The next day, Friday, Tammie spoke with a reporter from the Billings Gazette. She told him how troubled she was by the officer’s advice. “Maybe it’s not wise to keep these symbols up,” she said. “But how do you explain that to a child?”

On Saturday morning Margaret [MacDonald] read Tammie’s quote in the paper. She tried to imagine telling her daughter, Siri, then 6, that they could not have a Christmas tree, or explaining to Charlie, then 3, that they had to take a wreath off the door because it wasn’t safe.

Margaret phoned her pastor, Keith Torney. “What would you think if we had the children draw menorahs in Sunday school?” she asked. “If we mimeographed as many pictures of the menorah as we could? If we told people to put them up in their windows?”

Reverend Torney had read the paper that morning too. “Yes,” he said. “And yes again.” He spent the rest of the day on the phone, enlisting other churches. That week hundreds of menorahs appeared in the windows of Christian homes in Billings. “It wasn’t an easy decision,” says Margaret. “With two young children, I had to think hard about it myself.

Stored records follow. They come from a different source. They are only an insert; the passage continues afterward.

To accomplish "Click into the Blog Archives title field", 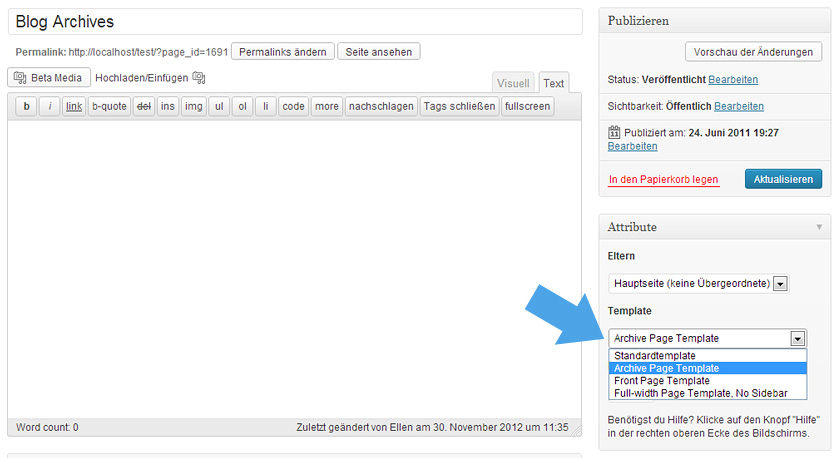I will pyautogui.click(x=295, y=21).
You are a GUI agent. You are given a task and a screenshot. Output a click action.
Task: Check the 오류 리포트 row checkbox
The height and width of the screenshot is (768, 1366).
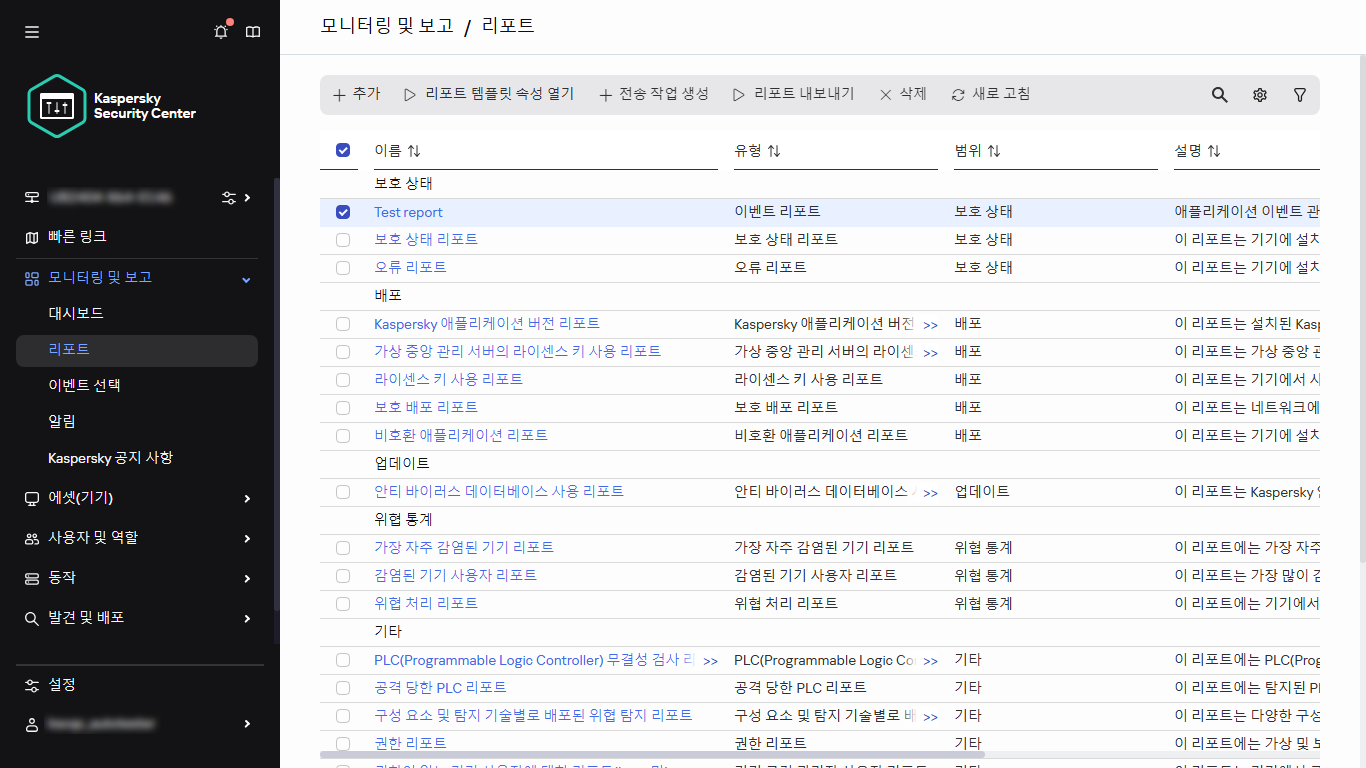343,267
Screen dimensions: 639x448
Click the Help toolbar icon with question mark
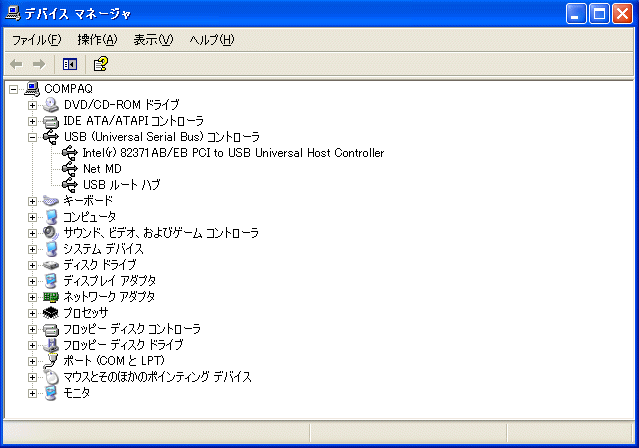tap(100, 64)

We put our menorah in a living room window, and made sure nobody sat in front of it.”

One of the first to put up a menorah was Becky Thomas, . . . a Catholic mother of two who lives near the Schnitzers. “It’s easy to go around saying you support some good cause, but this was different. It was putting ourselves in danger,” she says. “I told my husband, ‘Now we know how the Schnitzers feel.’”

Some, nervous about jeopardizing their families, checked first with Wayne Inman, the chief of police at the time. “Yes, there’s a risk,” he told callers. “But there’s a greater risk in not doing it.”

On December 7, the Billings Gazette published a full-page picture of a menorah to cut out and tape up. Local businesses also distributed photocopies of menorahs, and one put a message on a billboard, proclaiming: “Not in Our Town! No Hate, No Violence. Peace on Earth.”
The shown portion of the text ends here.